When Jen came to visit Istanbul – over a month ago, as hard as that is to believe – she had one major goal for what she wanted to see in the city: the Aya Sofya. Although Istanbul is a magnificent city worth much more than it’s well known tourist draws, Jen was right to have that be her goal. One should not go to there and not bother seeing the Aya Sofya and the old city where Constantinople, and Byzantion before that, once stood. So, on Jen’s last day in the city, we set out to see the touristic Istanbul.
Pressed for time – we had to leave for the airport for a flight back to Malatya that night – we immediately headed to the Aya Sofya and were, stupidly, shocked by the length of the line to get in.

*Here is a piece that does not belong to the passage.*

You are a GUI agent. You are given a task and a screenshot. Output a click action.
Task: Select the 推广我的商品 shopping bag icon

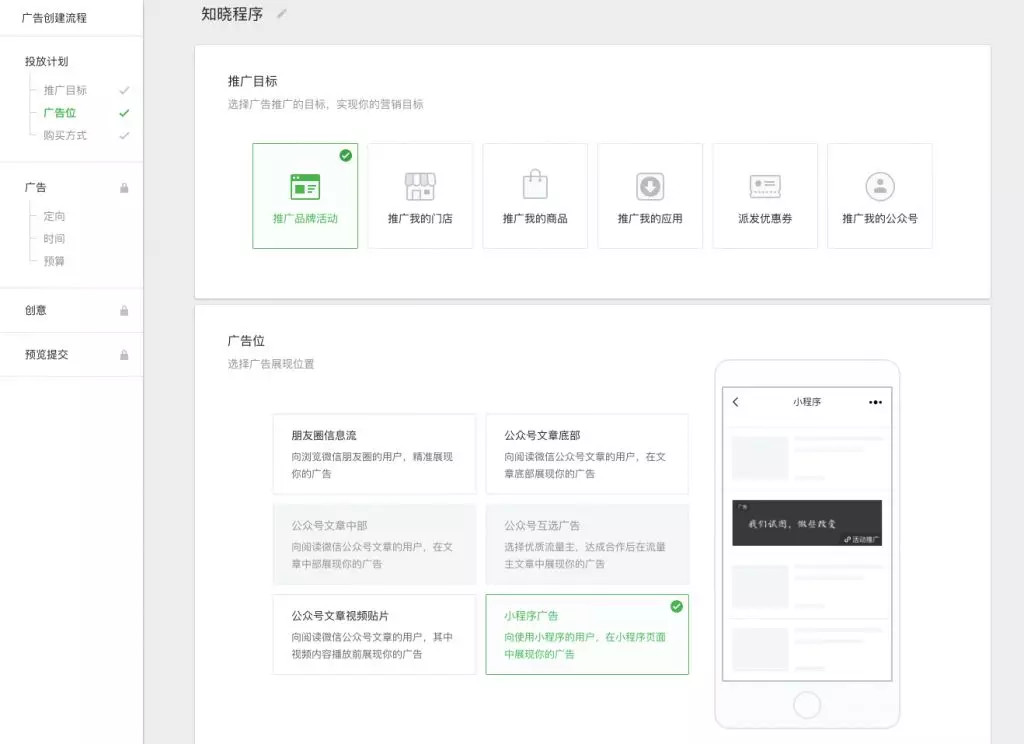(535, 185)
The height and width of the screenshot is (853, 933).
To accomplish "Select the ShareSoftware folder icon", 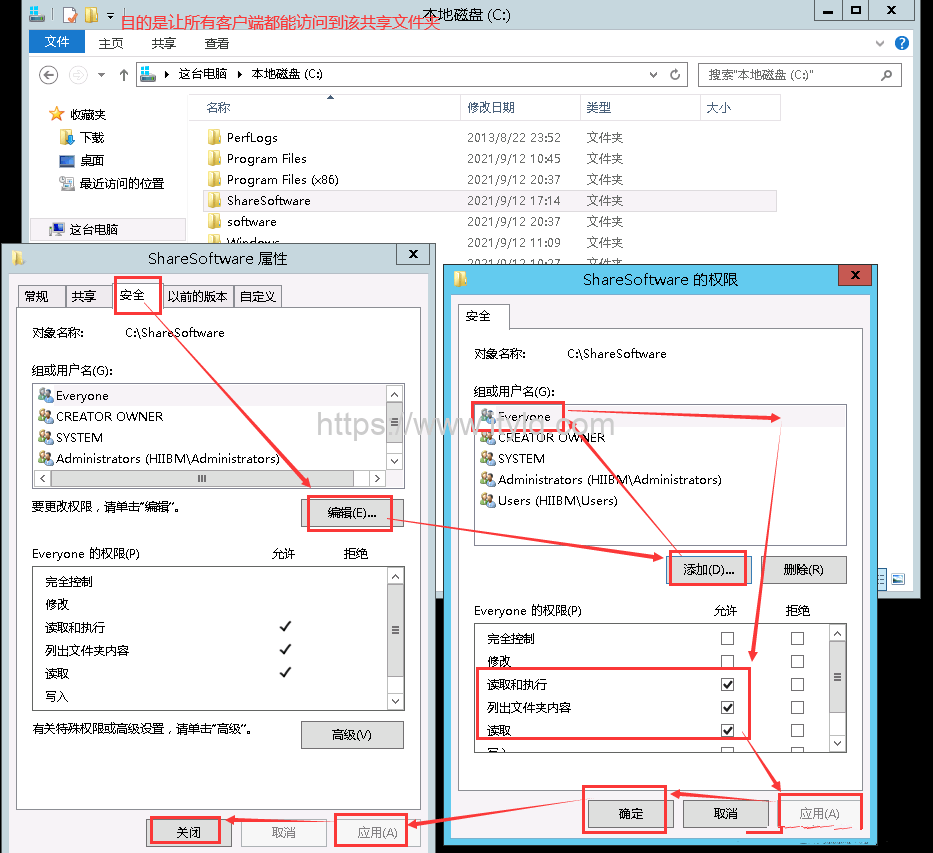I will [214, 201].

Luckily, it moved fairly quickly and we were in before we knew it. Although the waiting may have set us back more than expected in our schedule, it was well worth it for the lighting once we were inside the old church turned mosque turned museum. From the upper gallery of the building, you could see beams of golden light filtering through the hundreds of small windows at the base of the dome.
Across from the Aya Sofya stands Sultan Ahmet Camii, or the Blue Mosque, which was constructed under orders from Sultan Ahmet. Although truly a beautiful building in it’s own right, and definitely an amazing piece of craftsmanship, I find it harder to become excited about the Blue Mosque than the Aya Sofya. Whereas the Aya Sofya seems to have a grandeur around it won with time, Sultan Ahmet seems almost pompous; having said that, it is still a must see.